• [Directions for this task]: Exact reproduction of every entry is required.

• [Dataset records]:

********************

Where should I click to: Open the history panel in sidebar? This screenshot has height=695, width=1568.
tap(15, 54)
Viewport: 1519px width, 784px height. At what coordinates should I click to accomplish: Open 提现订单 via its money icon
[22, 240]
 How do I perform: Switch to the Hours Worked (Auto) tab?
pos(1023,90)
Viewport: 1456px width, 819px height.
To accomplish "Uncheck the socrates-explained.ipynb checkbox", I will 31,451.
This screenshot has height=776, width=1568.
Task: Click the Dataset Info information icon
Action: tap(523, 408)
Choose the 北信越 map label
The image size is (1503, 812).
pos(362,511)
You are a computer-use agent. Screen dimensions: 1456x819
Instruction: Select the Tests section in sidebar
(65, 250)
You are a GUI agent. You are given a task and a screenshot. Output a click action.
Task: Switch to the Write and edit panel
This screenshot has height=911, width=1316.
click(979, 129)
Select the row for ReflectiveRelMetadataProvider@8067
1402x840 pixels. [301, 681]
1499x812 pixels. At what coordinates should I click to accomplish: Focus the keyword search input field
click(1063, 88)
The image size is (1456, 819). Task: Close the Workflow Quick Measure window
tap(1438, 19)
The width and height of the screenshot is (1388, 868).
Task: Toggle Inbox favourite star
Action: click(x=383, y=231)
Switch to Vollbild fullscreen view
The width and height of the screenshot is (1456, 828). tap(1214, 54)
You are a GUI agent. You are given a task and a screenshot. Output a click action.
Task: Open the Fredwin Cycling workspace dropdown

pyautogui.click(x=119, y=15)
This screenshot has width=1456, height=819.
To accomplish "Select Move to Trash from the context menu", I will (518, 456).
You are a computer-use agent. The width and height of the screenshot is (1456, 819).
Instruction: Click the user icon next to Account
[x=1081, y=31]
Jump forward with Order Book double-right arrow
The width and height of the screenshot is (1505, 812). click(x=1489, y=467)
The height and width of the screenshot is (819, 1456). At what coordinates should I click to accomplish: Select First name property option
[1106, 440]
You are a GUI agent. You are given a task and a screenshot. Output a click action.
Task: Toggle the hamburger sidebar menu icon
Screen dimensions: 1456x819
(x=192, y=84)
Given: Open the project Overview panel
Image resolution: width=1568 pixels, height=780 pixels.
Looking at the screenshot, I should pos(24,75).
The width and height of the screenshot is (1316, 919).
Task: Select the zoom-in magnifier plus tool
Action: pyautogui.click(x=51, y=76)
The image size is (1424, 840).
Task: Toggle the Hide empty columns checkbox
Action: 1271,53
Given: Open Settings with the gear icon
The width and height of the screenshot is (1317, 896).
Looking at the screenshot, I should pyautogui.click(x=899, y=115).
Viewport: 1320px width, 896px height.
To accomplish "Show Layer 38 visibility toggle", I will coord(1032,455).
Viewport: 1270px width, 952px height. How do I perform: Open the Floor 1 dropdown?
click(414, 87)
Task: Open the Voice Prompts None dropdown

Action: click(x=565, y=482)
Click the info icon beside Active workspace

********************

• [Solved exercise]:
Where should I click to: Open the history panel in sidebar? This screenshot has height=695, width=1568.
tap(15, 54)
Viewport: 1519px width, 784px height. At what coordinates should I click to accomplish: Open 提现订单 via its money icon
[22, 240]
 How do I perform: Switch to the Hours Worked (Auto) tab?
pos(1023,90)
Viewport: 1456px width, 819px height.
To accomplish "Uncheck the socrates-explained.ipynb checkbox", I will 31,451.
This screenshot has height=776, width=1568.
Task: Click the Dataset Info information icon
Action: tap(523, 408)
Choose the 北信越 map label
The image size is (1503, 812).
pos(362,511)
You are a computer-use agent. Screen dimensions: 1456x819
Instruction: Select the Tests section in sidebar
(65, 250)
You are a GUI agent. You are given a task and a screenshot. Output a click action.
Task: Switch to the Write and edit panel
This screenshot has height=911, width=1316.
click(979, 129)
Select the row for ReflectiveRelMetadataProvider@8067
1402x840 pixels. [301, 681]
1499x812 pixels. At what coordinates should I click to accomplish: Focus the keyword search input field
click(1063, 88)
The image size is (1456, 819). Task: Close the Workflow Quick Measure window
tap(1438, 19)
The width and height of the screenshot is (1388, 868).
Task: Toggle Inbox favourite star
Action: click(x=383, y=231)
Switch to Vollbild fullscreen view
The width and height of the screenshot is (1456, 828). tap(1214, 54)
You are a GUI agent. You are given a task and a screenshot. Output a click action.
Task: Open the Fredwin Cycling workspace dropdown

pyautogui.click(x=119, y=15)
This screenshot has width=1456, height=819.
To accomplish "Select Move to Trash from the context menu", I will (518, 456).
You are a computer-use agent. The width and height of the screenshot is (1456, 819).
Instruction: Click the user icon next to Account
[x=1081, y=31]
Jump forward with Order Book double-right arrow
The width and height of the screenshot is (1505, 812). click(x=1489, y=467)
The height and width of the screenshot is (819, 1456). At what coordinates should I click to accomplish: Select First name property option
[1106, 440]
You are a GUI agent. You are given a task and a screenshot. Output a click action.
Task: Toggle the hamburger sidebar menu icon
Screen dimensions: 1456x819
(x=192, y=84)
Given: Open the project Overview panel
Image resolution: width=1568 pixels, height=780 pixels.
Looking at the screenshot, I should pos(24,75).
The width and height of the screenshot is (1316, 919).
Task: Select the zoom-in magnifier plus tool
Action: pyautogui.click(x=51, y=76)
The image size is (1424, 840).
Task: Toggle the Hide empty columns checkbox
Action: 1271,53
Given: Open Settings with the gear icon
The width and height of the screenshot is (1317, 896).
Looking at the screenshot, I should pyautogui.click(x=899, y=115).
Viewport: 1320px width, 896px height.
To accomplish "Show Layer 38 visibility toggle", I will coord(1032,455).
Viewport: 1270px width, 952px height. How do I perform: Open the Floor 1 dropdown?
click(414, 87)
Task: Open the Voice Prompts None dropdown

Action: click(x=565, y=482)
Click the info icon beside Active workspace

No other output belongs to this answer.